The House Crowd says their customers include those who would struggle to raise enough capital to buy a property on their own, ex-landlords who are disheartened by increasing red tape and the hassle of property maintenance, and those looking to beat the low interest rates currently on offer from traditional savings and investment products available at the bank.

Why would someone wanting to buy a property for investment purposes choose property crowdfunding over more-traditional borrowing?

Buy-to-let mortgages and other commercial property lending has become increasingly difficult, time consuming and expensive to source in recent years.

The sort of peer-to-peer lending available via crowdfunding platforms gives a greater level of speed and flexibility, and allows more adventurous projects to go ahead that may struggle to get funding from more traditional financial institutions.

The House Crowd say that over the past two years they have seen a major shift in investor demand towards peer to peer lending – whereby investors lend directly to property owners and property developers looking for short term finance.

These products pay typical interest rates of 8-10% p.a. with a relatively short-term commitment of 6-18 months (subject to loan repayment or the sale of development properties).

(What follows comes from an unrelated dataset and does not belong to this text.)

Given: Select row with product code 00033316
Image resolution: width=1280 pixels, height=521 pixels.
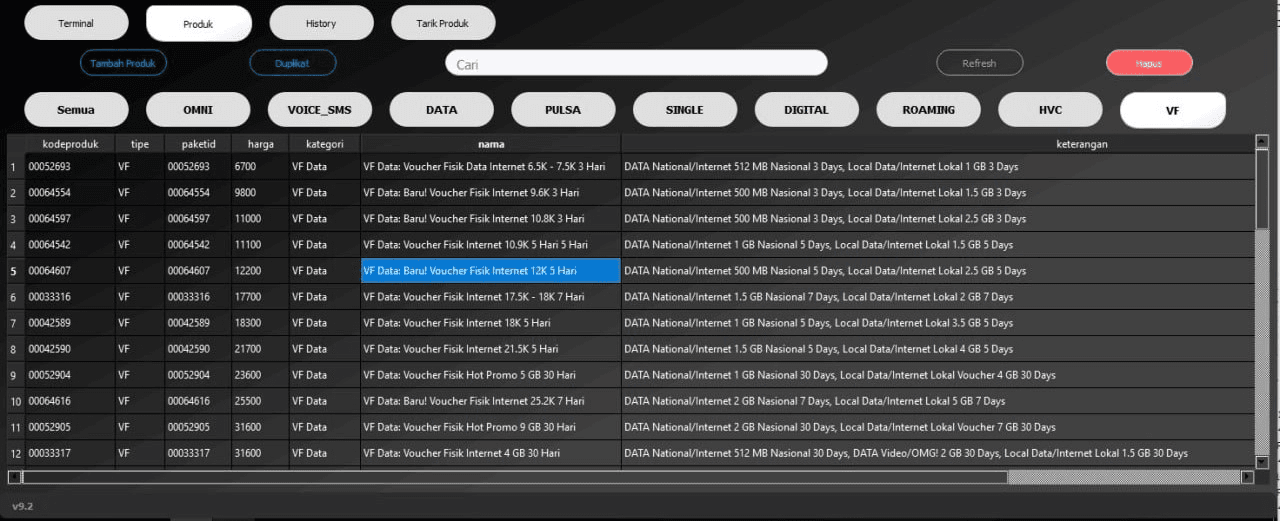Looking at the screenshot, I should 70,297.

Peer to peer lending projects are hugely popular with investors as they offer a fixed interest rate, with money secured on the borrower’s property via a legal charge, and a clearly defined exit strategy.

How to invest from home

If you are looking for a property investment website, there are a number of property crowdfunding platforms currently operating in the UK. If you type ‘property investment UK’ into a search engine you’ll likely be inundated with companies.

Some of the largest and best-known platforms include:

  • The House Crowd
  • Property Moose UK
  • Property Partners

Is there a downside?

As with any investment, property or otherwise, investing in the property market via a crowdfunding platform does not come without risks.

The property market has the potential to go down, as well as up, and that must be considered before making any investment.

There are always risks involved with the property market and investment of any kind, and your return is not guaranteed should the project fail. For this reason, it is important that you seek independent financial advice about the diversity of your investment portfolio.

If you are looking to gain property investors via a crowdfunding platform for a property you wish to purchase, there is no guarantee that you will attract enough investors to make the project a reality.

Whilst little data is available on the percentage of property crowdfunding projects that get the go ahead, Kickstarter – one of the better known general crowdfunding platforms – quotes just a 44 percent funding success rate.

This means more than half of the projects running at any time will not raise sufficient capital to go ahead. That being said, property crowdfunding is a concept that is enjoying a huge amount of growth in popularity, and its market only looks set to grow as more people explore new ways to invest in property.